Material extraído
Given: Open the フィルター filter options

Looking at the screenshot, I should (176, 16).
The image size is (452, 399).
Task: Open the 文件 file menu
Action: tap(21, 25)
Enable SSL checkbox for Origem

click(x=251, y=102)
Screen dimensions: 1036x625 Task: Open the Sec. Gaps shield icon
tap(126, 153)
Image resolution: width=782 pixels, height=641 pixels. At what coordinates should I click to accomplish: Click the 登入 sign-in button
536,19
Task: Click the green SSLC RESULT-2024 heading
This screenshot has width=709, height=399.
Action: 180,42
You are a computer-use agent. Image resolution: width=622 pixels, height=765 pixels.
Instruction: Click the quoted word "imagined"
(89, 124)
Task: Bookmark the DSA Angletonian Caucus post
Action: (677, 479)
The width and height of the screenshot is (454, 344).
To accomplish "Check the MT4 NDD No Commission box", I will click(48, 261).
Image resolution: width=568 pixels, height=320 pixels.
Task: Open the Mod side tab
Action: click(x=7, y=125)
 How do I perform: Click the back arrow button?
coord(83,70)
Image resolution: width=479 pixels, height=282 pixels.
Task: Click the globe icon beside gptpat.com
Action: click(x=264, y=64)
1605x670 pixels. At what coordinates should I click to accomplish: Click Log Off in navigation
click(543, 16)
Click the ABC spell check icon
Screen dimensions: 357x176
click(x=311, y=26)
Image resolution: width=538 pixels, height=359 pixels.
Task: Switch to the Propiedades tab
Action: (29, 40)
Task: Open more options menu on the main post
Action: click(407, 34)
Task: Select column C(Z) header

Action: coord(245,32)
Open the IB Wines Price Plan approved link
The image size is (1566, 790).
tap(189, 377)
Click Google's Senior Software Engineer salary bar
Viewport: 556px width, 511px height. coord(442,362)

Objetivo del ejercicio
Dé formato de lista numerada a todas las líneas del material anterior y omita las líneas en blanco.

Resultado
1. Given: Open the フィルター filter options
2. Looking at the screenshot, I should (176, 16).
3. The image size is (452, 399).
4. Task: Open the 文件 file menu
5. Action: tap(21, 25)
6. Enable SSL checkbox for Origem
7. click(x=251, y=102)
8. Screen dimensions: 1036x625 Task: Open the Sec. Gaps shield icon
9. tap(126, 153)
10. Image resolution: width=782 pixels, height=641 pixels. At what coordinates should I click to accomplish: Click the 登入 sign-in button
11. 536,19
12. Task: Click the green SSLC RESULT-2024 heading
13. This screenshot has width=709, height=399.
14. Action: 180,42
15. You are a computer-use agent. Image resolution: width=622 pixels, height=765 pixels.
16. Instruction: Click the quoted word "imagined"
17. (89, 124)
18. Task: Bookmark the DSA Angletonian Caucus post
19. Action: (677, 479)
20. The width and height of the screenshot is (454, 344).
21. To accomplish "Check the MT4 NDD No Commission box", I will click(48, 261).
22. Image resolution: width=568 pixels, height=320 pixels.
23. Task: Open the Mod side tab
24. Action: click(x=7, y=125)
25.  How do I perform: Click the back arrow button?
26. coord(83,70)
27. Image resolution: width=479 pixels, height=282 pixels.
28. Task: Click the globe icon beside gptpat.com
29. Action: click(x=264, y=64)
30. 1605x670 pixels. At what coordinates should I click to accomplish: Click Log Off in navigation
31. click(543, 16)
32. Click the ABC spell check icon
33. Screen dimensions: 357x176
34. click(x=311, y=26)
35. Image resolution: width=538 pixels, height=359 pixels.
36. Task: Switch to the Propiedades tab
37. Action: (29, 40)
38. Task: Open more options menu on the main post
39. Action: click(407, 34)
40. Task: Select column C(Z) header
41. Action: coord(245,32)
42. Open the IB Wines Price Plan approved link
43. The image size is (1566, 790).
44. tap(189, 377)
45. Click Google's Senior Software Engineer salary bar
46. Viewport: 556px width, 511px height. coord(442,362)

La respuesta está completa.